Our property lawyers have been struggling with the knotty subject of chancel repair liability for decades, so why has it only just come to the forefront of public knowledge?
Chancel repair liability is a potential liability to contribute towards repairs to the chancel (the part of the church containing the altar and choir). The potential liability dates back to the time when Henry VIII sold the monasteries’ land and the liability to pay for the repair of the chancel remains with the land sold.
Until the 13 October 2013, chancel repair liabilities were what is known as “overriding interest”. Overriding interests are matters which bind property owners, even though there is no mention of that potential liability on the property register at the Land Registry (or within title deeds where land remains unregistered). These overriding interests are a thorn in the sides of legislators’ desires to provide a complete record of all necessary information about property at the Land Registry. In the last 10 years or so, the categories of overriding interests have reduced from 13 to 5 and some of those remaining categories have had their qualifying criteria narrowed.
On 13 October 2013, chancel repair liability lost its overriding status. Property lawyers largely breathed a sigh of relief in the hope that that would be an end to this particular uncertainty. In some ways it has, because anybody buying a property now, and registering their title with the Land Registry after 13 October 2013, without any notification on the title of the potential for a chancel repair liability, will be protected from future claims. However, the process has caused confusion for a number of reasons:-
It has caused parochial churches to review their records and to consider whether or not they have the ability to register a potential parochial chancel repair liability against property. This registration process is what has brought the chancel repair liability into the greater public domain even though a particular church may not be indenting to enforce their right.
13 October 2013 is not an automatic cut off for chancel repair liability to be registered with the Land Registry. It simply means that anybody who has bought a property after that date is protected, provided there is no registration. Anybody who purchased a property prior to 13 October 2013 could still have a chancel repair liability registered against their property, which would then be binding on them and their successors.

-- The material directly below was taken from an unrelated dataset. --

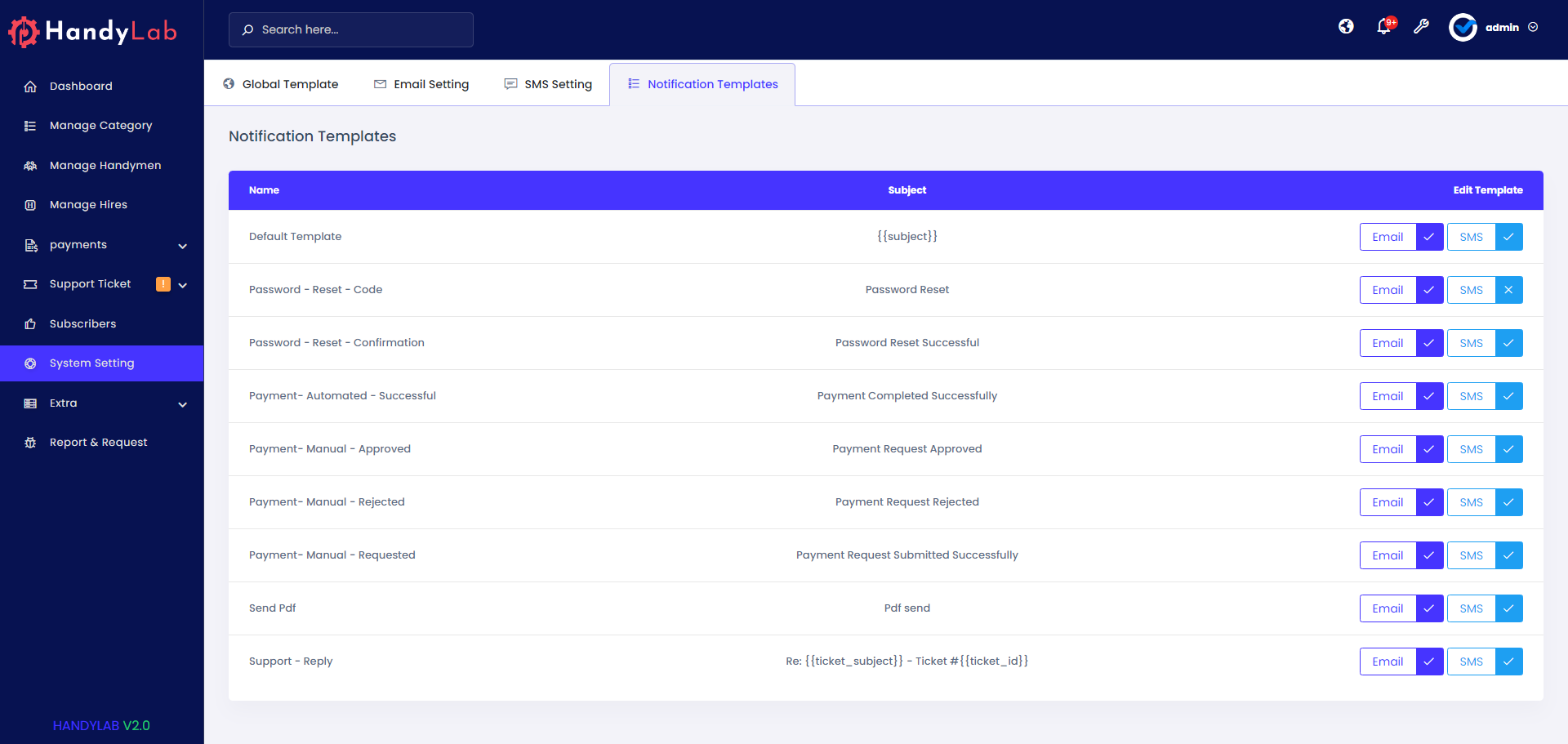Open Manage Handymen section
Image resolution: width=1568 pixels, height=744 pixels.
click(x=105, y=165)

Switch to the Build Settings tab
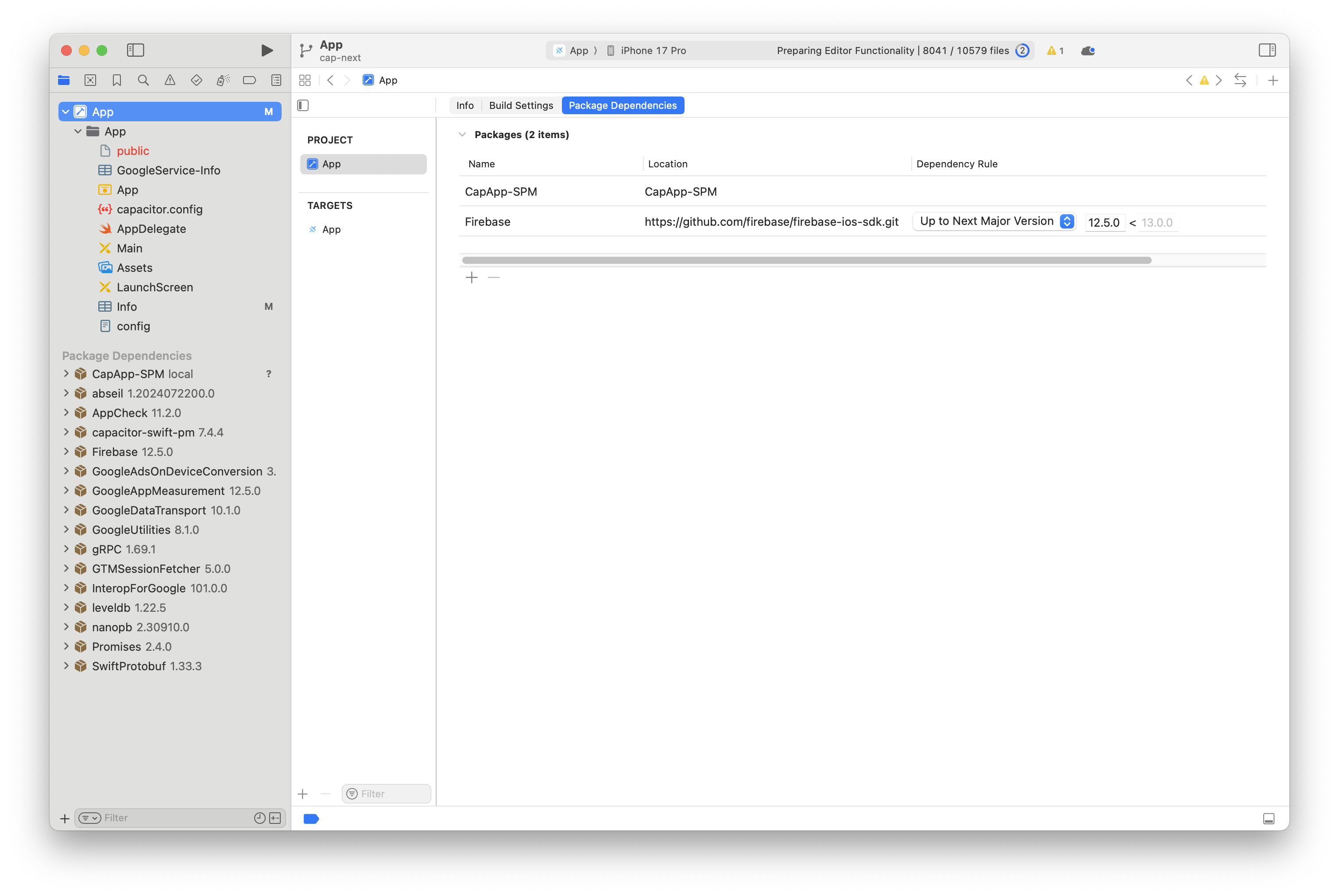[x=521, y=106]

The issue that we have as property lawyers is that parties are legally committed to buying a property from exchange of contracts, whereas the cut off for overriding interests is the date of registration of the property with the Land Registry after completing the purchase. We usually protect clients’ interests in that regard by undertaking a priority search with the Land Registry which gives us a 30 day period to register title in the safe knowledge that nothing will change and the Land Registry will not accept any further registrations during that priority period. However, the Land Registry has said that they cannot rule out a situation where they would register a chancel repair liability during that priority period. That stance is unfortunate, to say the least, and creates an uncertainty that should not be there. The Law Society and other commentators are taking this matter up with the Land Registry, but until then property lawyers are being forced to consider a chancel liability insurance policy, even where there is no chancel repair liability noted on the title.